Ja, Mesut Özil mag sich zu Recht darüber beschweren, dass er nicht immer fair behandelt worden ist. Nein, Özils Fall steht nicht stellvertretend für den vieler Muslime in Deutschland. So ist die Debatte zu bewerten, die sich nach den Rücktritts-Tweets des Profifußballers am 22. Juli entsponnen hat. Özil begründete seinen Rückzug unter anderem so: „In den Augen von Grindel und seinen Unterstützern bin ich Deutscher, wenn wir gewinnen – und Immigrant, wenn wir verlieren.“ Özil fragte auch: „Ist es, weil ich Muslim bin?“
Nein, will man ihm entgegenrufen. Es ist nicht, weil du Muslim bist. Wie auch? Die wenigsten Fußballfans wussten von deiner mutmaßlich tiefen religiösen Überzeugung. Zugegeben, Özil hatte sich einmal 2016 in Mekka ablichten lassen. Ansonsten gab er sich zu Glaubensfragen aber eher wortkarg. Er sagte in Interviews eher zögerlich Dinge wie, dass er an den „lieben Gott“ glaube. Dass er bete, eben so erzogen sei und für Toleranz stehe. Dass er mit solchen Aussagen angeeckt sein soll, ist kaum vorstellbar.Außenminister Heiko Maas fasste zudem passend zusammen: „Ich glaube (…) nicht, dass der Fall eines in England lebenden und arbeitenden Multimillionärs Auskunft gibt über die Integrationsfähigkeit in Deutschland.“
Der Grünen-Vorsitzende Robert Habeck ging gar so weit, den Sport- und Innenminister Horst Seehofer für die Affäre Özil mitverantwortlich zu machen. „Wenn der Sportminister sagt, dass der Islam nicht zu Deutschland gehört, dann ist das klar als Ausladung an alle muslimischen Spieler zu verstehen“, sagte er der Rheinischen Post. Wie Habeck darauf kommt, dass Özil als muslimische Gallionsfigur im Sport zu bewerten ist, darf man fragen. Und auch, warum Habeck nicht auch den gleich auf Seehofers erstes Statement folgenden zweiten Satz in Betracht zieht. Der Minister sagte nämlich auch: „Die bei uns lebenden Muslime gehören aber selbstverständlich zu Deutschland.“ Seine Islam-Aussage war eindeutig der Frage nach der kulturstiftenden Funktion des Islam in Deutschland zugeordnet.

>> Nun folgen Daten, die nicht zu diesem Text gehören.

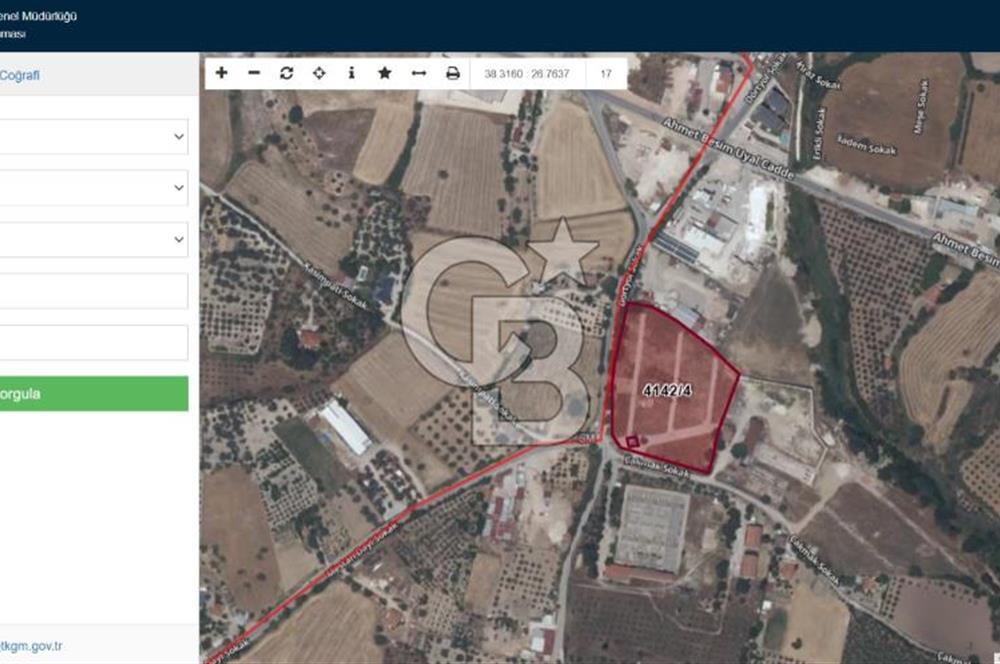
Task: Select the info (i) query tool
Action: (x=353, y=72)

Seis drum, man mag vieles in der Causa Özil absurd, fehlplatziert und übertrieben finden. Wie so oft hat die Affäre aber einen bedenkenswerten Kern, über den gesprochen werden muss. Tatsächlich gibt es in Deutschland weit verbreitete Ressentiments gegen Muslime. Einer Studie des Instituts für Demoskopie Allensbach von Ende Juni nach sagt jeder Dritte Deutsche, er wolle Muslime nicht als Nachbarn haben. Fast die Hälfte der Befragten schätzt Muslime als politisch radikal ein. Ein Viertel sagt, sie seien machthungrig. Das sind dramatische Zahlen und schreckliche Fakten, von denen reiche Fußballstars weit weniger betroffen sind als zum Beispiel die als Muslima sichtbare Kopftuchträgerin von nebenan. Sie sind es, um die wir uns sorgen müssen. Die überdrehte Causa Özil hilft dafür, dass das neu ins Bewusstsein rückt.